▶ _Reading passage_
This image is from The Return of Throat Singing by Jenn Brown. |
Katajanik utippalianina The Return of Throat Singing
Dir: FRAMED Participants, Women's Film Festival project by
Jenn Brown NL (Documentary 7.0)
The Return of Throat Singing is a sliver of a documentary
that is a scant seven minutes long.
What director Jenn Brown has done is rely entirely on the spare words
and the wide smiles of her participants.
There is no narrator's voice to pose questions, no historical
perspective to contextualize the loss of an indigenous cultural practice. But when filmmaker Jenn Brown heard
that young women were teaching themselves to sing in that distinctive, urgent
humming she had to go and discover it for herself. "Imagine, a tradition in Nain, which was nearly
destroyed by the missionaries. And
now high school girls are practicing their singing during breaks between
classes!" exclaims Brown.
We are shown the girls, face to face, leaning rocking with
their voices bouncing back and forth.

[Records from a dataset]
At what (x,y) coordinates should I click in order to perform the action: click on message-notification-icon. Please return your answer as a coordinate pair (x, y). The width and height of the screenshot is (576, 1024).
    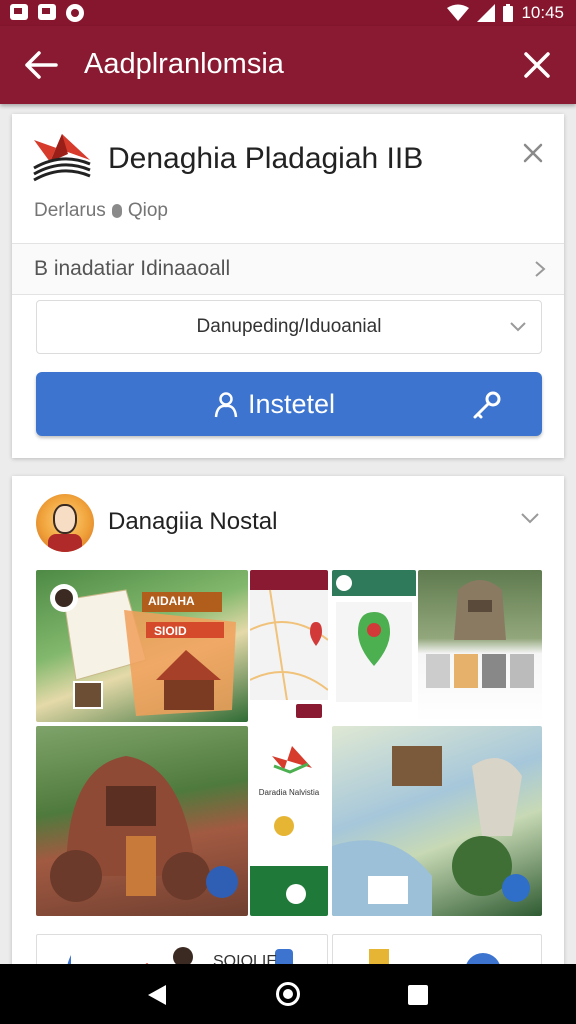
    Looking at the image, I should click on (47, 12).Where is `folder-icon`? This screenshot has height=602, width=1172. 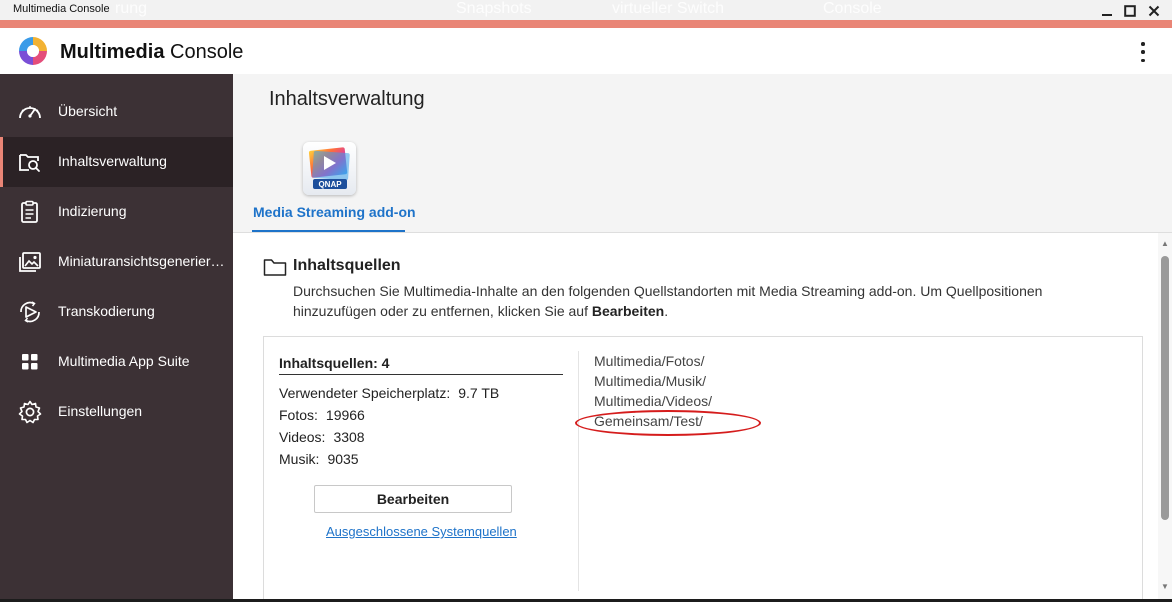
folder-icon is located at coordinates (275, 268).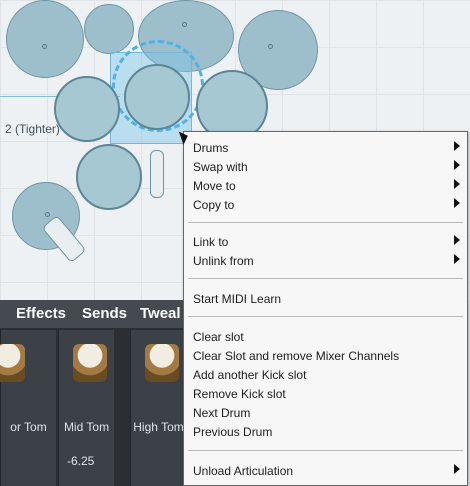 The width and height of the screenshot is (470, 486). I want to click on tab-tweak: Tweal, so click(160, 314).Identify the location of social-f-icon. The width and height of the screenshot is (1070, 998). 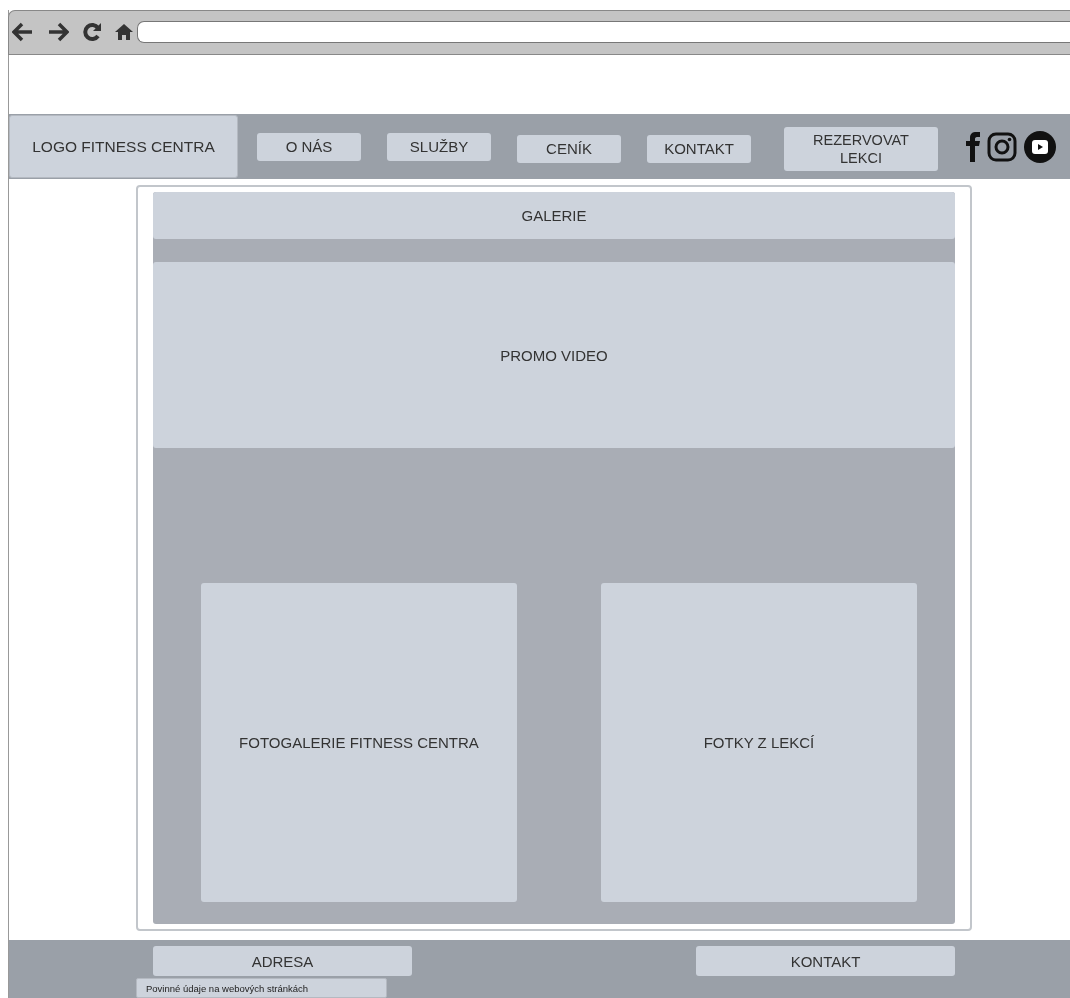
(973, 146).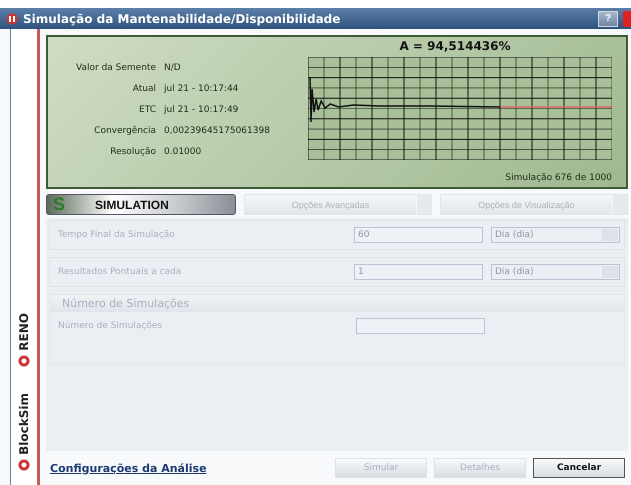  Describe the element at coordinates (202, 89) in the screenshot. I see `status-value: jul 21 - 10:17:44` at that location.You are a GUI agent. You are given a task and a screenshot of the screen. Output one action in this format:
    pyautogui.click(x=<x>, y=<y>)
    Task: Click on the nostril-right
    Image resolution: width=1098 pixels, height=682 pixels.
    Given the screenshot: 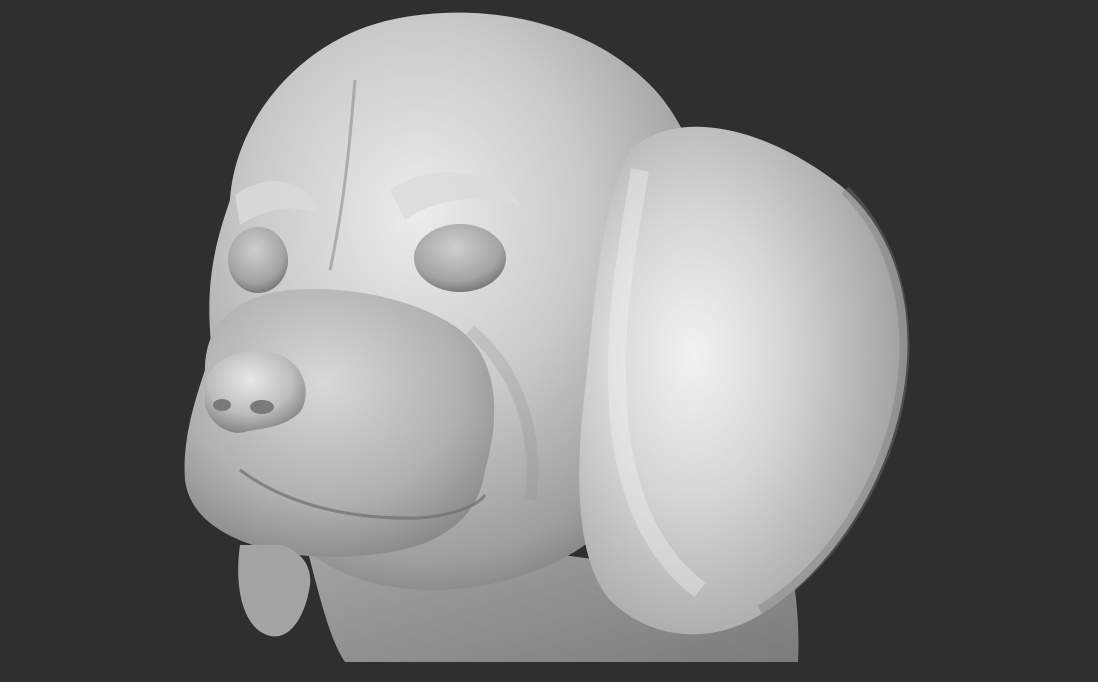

▶ _Assigned task A_
Repeat the part of the throat singing film review that runs from "What director Jenn" down to "back and forth.", copying it word for word.
▶ _Assigned task B_
Carry on the throat singing film review from the point where it stops.

▶ _Written response A_
What director Jenn Brown has done is rely entirely on the spare words
and the wide smiles of her participants.
There is no narrator's voice to pose questions, no historical
perspective to contextualize the loss of an indigenous cultural practice. But when filmmaker Jenn Brown heard
that young women were teaching themselves to sing in that distinctive, urgent
humming she had to go and discover it for herself. "Imagine, a tradition in Nain, which was nearly
destroyed by the missionaries. And
now high school girls are practicing their singing during breaks between
classes!" exclaims Brown.
We are shown the girls, face to face, leaning rocking with
their voices bouncing back and forth.

▶ _Written response B_
The girls are in casual clothes and only in one outdoor scene are they
in traditional dress. This is not
cultural processed and packaged for Western tourism. When the girls introduce their songs it is in the simplest
of terms, "This one is a love song", "That one was about geese
flying over head and how the sounds change." The songs are sung with evident pleasure but without
fanfare. Learned through imitation
and practice. Brown says it was
important for her not impose her view on the revival although she was struck by
the women's spirit of independence.
"It really is like a gift from the younger generation back to the
elders" she explains.
Inuit throat singing is usually done in duets and almost
exclusively by women. They
describe as a game with a leader and a follower. The leader sets the pace of the rhythmic inhalations and
exhalations of breath. It is a
friendly competition and the first woman to loose the rhythm surrenders. Laughter is a constant feature and is
often the tell tale sign that someone has won.
The Return of Throat signing was screened as part of a
diverse selection of 55 films from 10 different countries over five
evenings. As an unadorned
documentary it was a most welcome relief from many of the other films that
although excellently made, were often intense or dark. The Return of Throat
Singing stood out with an engaging freshness from the other genres such as
comedy, horror and experimental.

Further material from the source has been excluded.